The shareholdings should ideally be traced (i.e. grandfathered) to the point where natural persons hold the shares.
However, this may be impractical and a limit must be set when tracing through the corporate layers to attribute
nationality. Citing a memorandum from the Securities and Exchange Commission (SEC), the Supreme Court noted
the suggestion of the SEC to apply the Grandfather Rule on two levels of corporate relations for publicly-held
corporations or where shares are traded in the stock exchange, and to three levels for closely held ones or those
which are not traded in any stock exchange. Clearly, the limits should not go beyond the level of what is reasonable.
The Supreme Court clarified the role of these tests in determining compliance with the required Filipino equity
threshold. The Court explained that the use of the Grandfather Rule is a supplement to the Control Test in
implementing the wisdom of the Filipinization provisions of the Constitution.
The Supreme Court recognized the intention of the framers of the Constitution to apply the Grandfather Rule in
cases where there is corporate layering. It likewise noted that corporate layering, while admittedly allowed by the
Foreign Investment Act, becomes illegal if used to circumvent the Constitution and other applicable laws.
The Court further discussed that the Grandfather Rule applies only when the 60-40 Filipino-foreign ownership is in
doubt or where there is reason to believe that there is non-compliance with the provisions of the Constitution on the
nationality restriction.
How then we do we determine the existence of doubt? In its Resolution, the high court clarified that doubt does not
automatically mean the mere failure of the Filipino ownership to meet the 60% threshold of the corporations equity.
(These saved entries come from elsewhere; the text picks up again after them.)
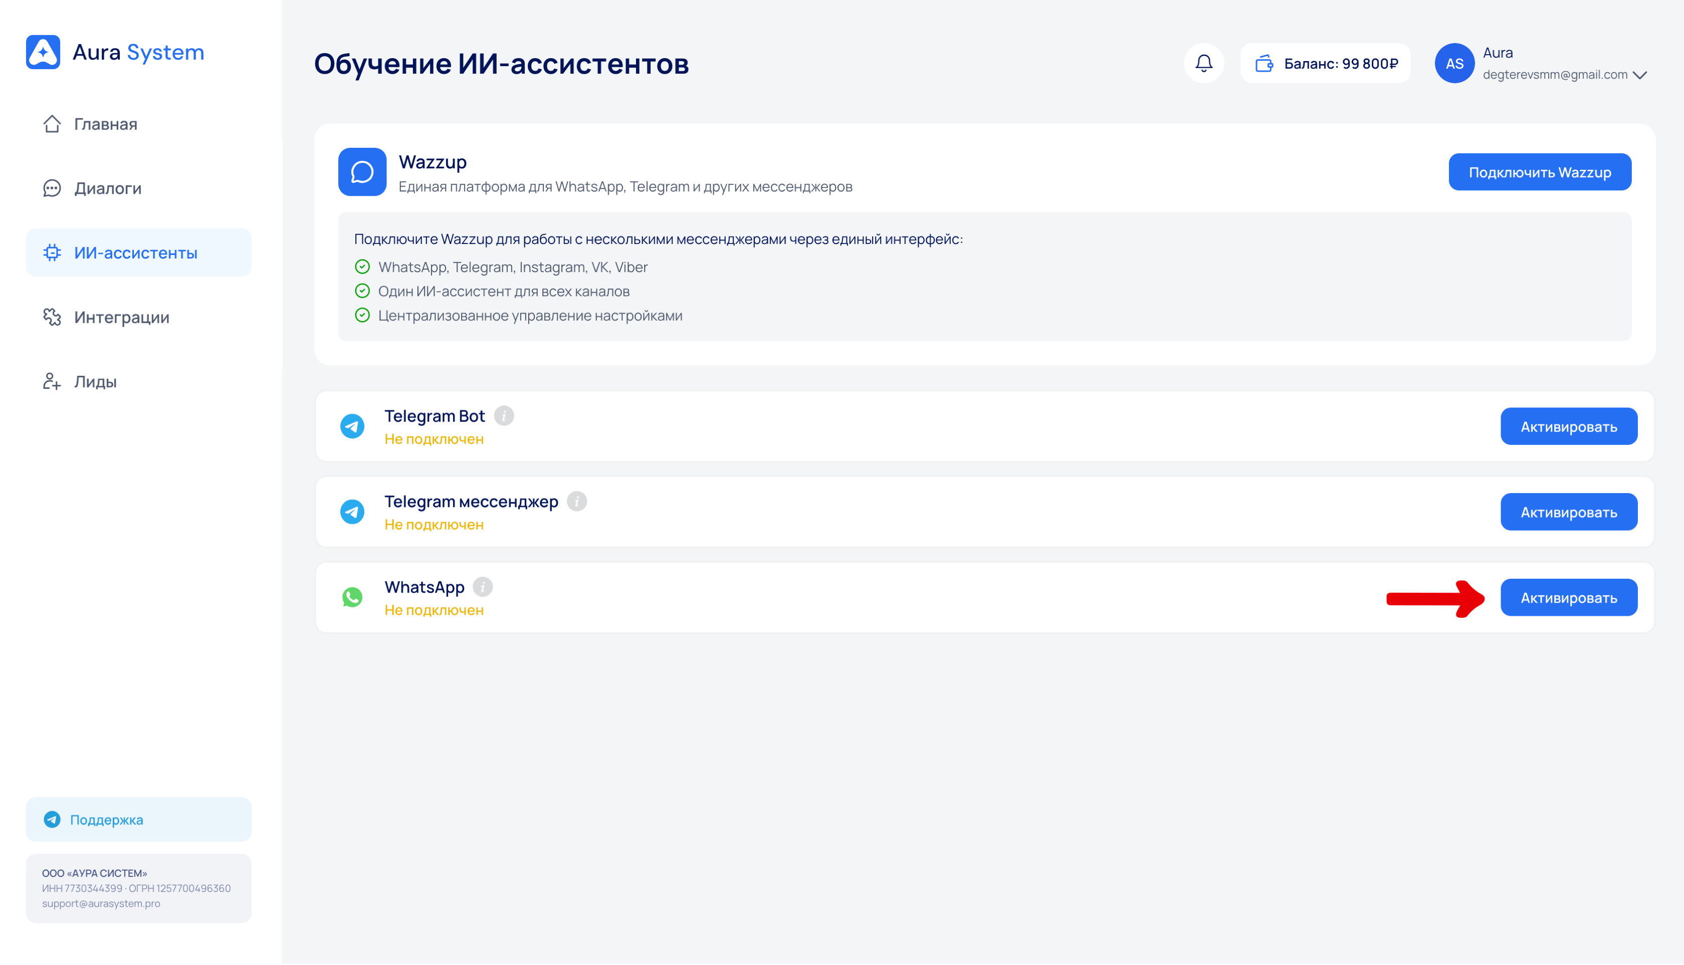Click the green WhatsApp logo icon
This screenshot has width=1684, height=965.
tap(352, 597)
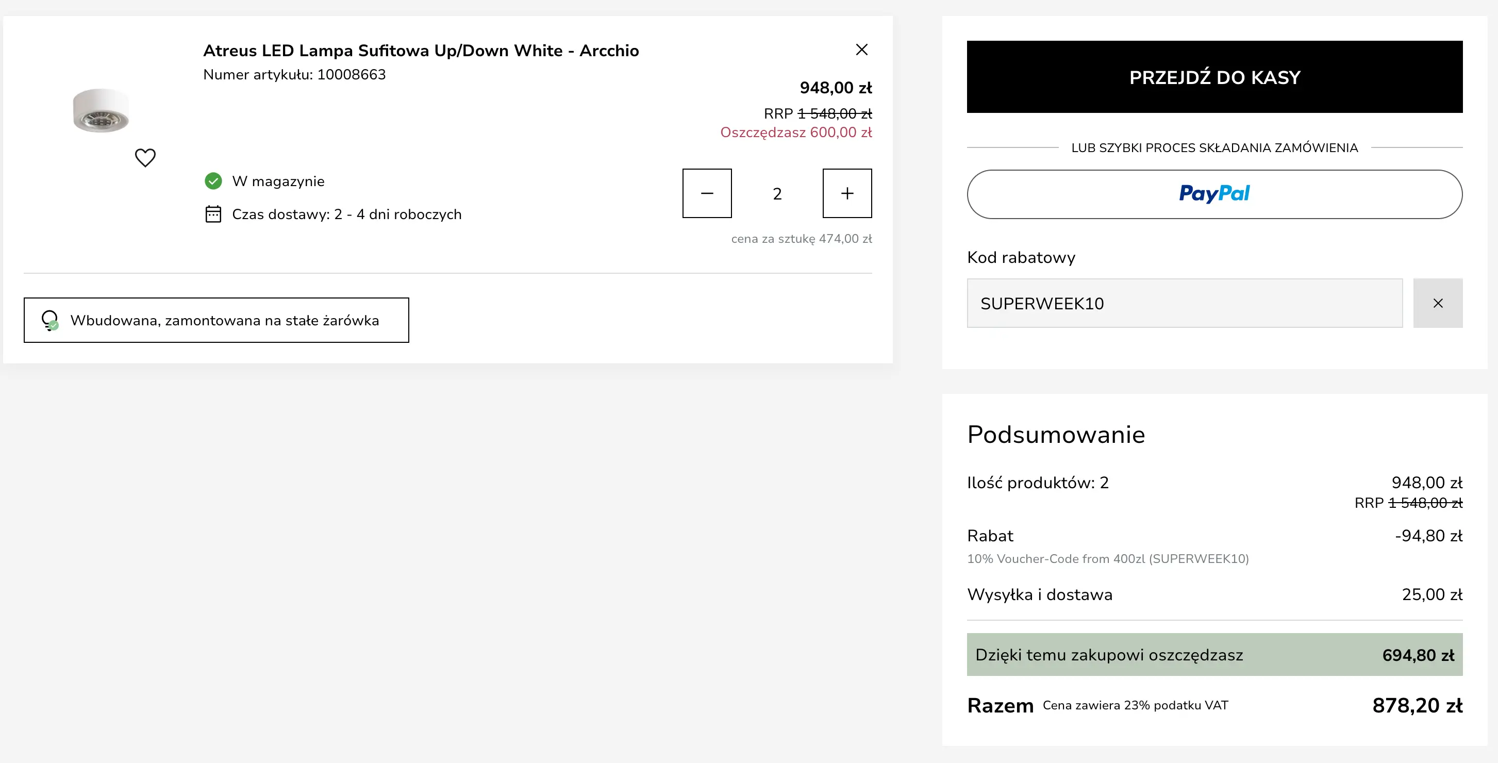Increase quantity with the plus button

847,194
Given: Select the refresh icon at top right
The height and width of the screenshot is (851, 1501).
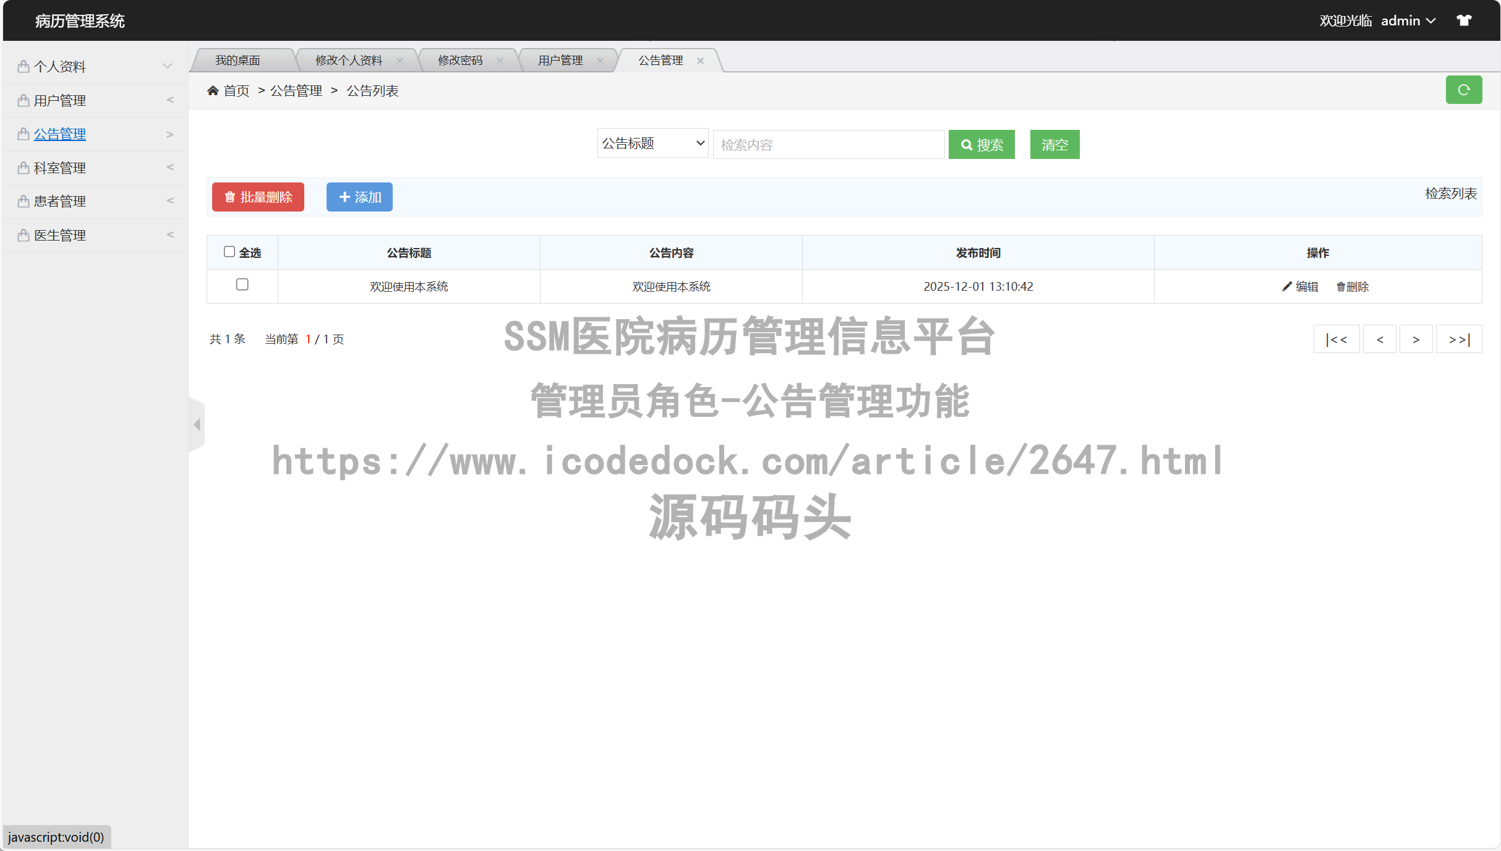Looking at the screenshot, I should point(1463,90).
Doubt refers to various indicia that the beneficial ownership and control of the corporation do not in fact reside
in Filipino shareholders but in foreign stakeholders.
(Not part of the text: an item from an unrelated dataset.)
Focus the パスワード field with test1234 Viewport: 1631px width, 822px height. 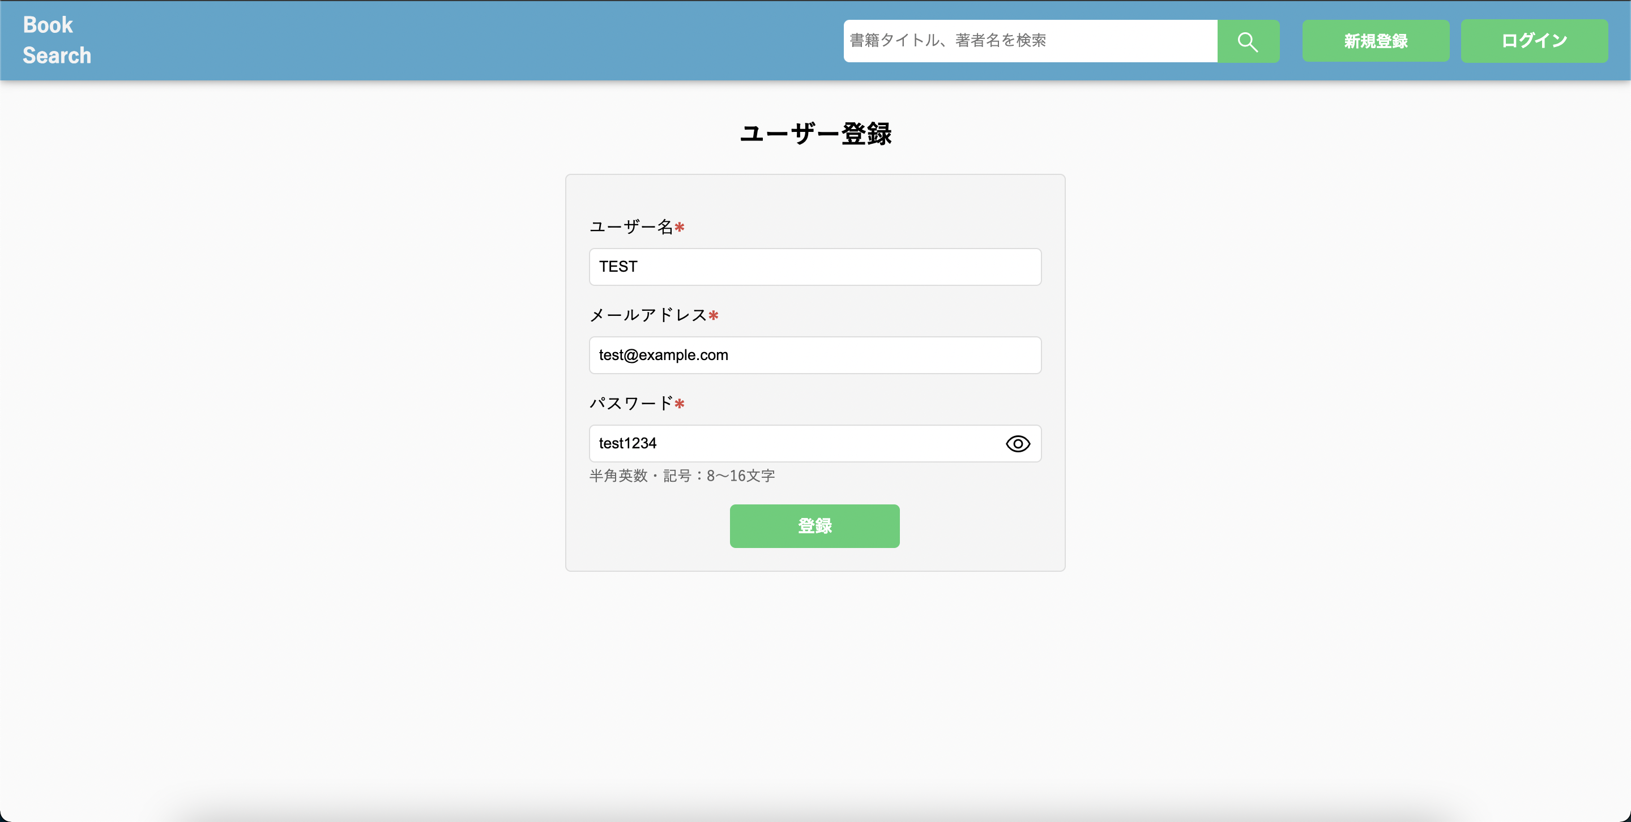791,444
To demonstrate these signs of doubt, the Court referred to the indicators of a dummy status as identified in a
Department of Justice Opinion on the Anti-Dummy Law. These would be where the foreign investors provide
practically all the funds and technological support for a joint venture undertaken with their Filipino partners, and
where such foreign investors get to manage the company even while being minority stockholders.
In the Narra Nickel Mining case, the Supreme Court found that while the petitioning corporations complied with the
Control Test, factual circumstances nonetheless raise doubt as to their true nationality and therefore requires the
application of the Grandfather Rule. Some of the indicators of doubt found by the Court in the said case are the
following: (1) the three mining corporations had the same 100% Canadian owned foreign investor, (2) the similar
corporate structure and shareholder composition of the three corporations, (3) a major Filipino shareholder within
the corporate layering did not pay any amount with respect to its subscription, and (4) the dubious act of the foreign
investor in conveying its interests in the mining corporations to another domestic corporation, among others. These
instances demonstrate that corporate layering was utilized to allow a foreign corporation to gain control of these
mining corporations in the Philippines.
After applying the Grandfather Rule, the Supreme Court was able to trace and conclude that the Filipino
shareholders did not actually have the required amount of control and beneficial ownership in the mining
companies, and consequently failed to comply with the nationality requirement under the Constitution.
In a fitting ending, the Supreme Court enunciated its original April 2014 decision that the Control Test is still the
prevailing mode of determining whether or not a corporation is a Filipino corporation. It is only in case of doubt,
based on the attendant facts and circumstances of the case, that the Grandfather Rule is applied.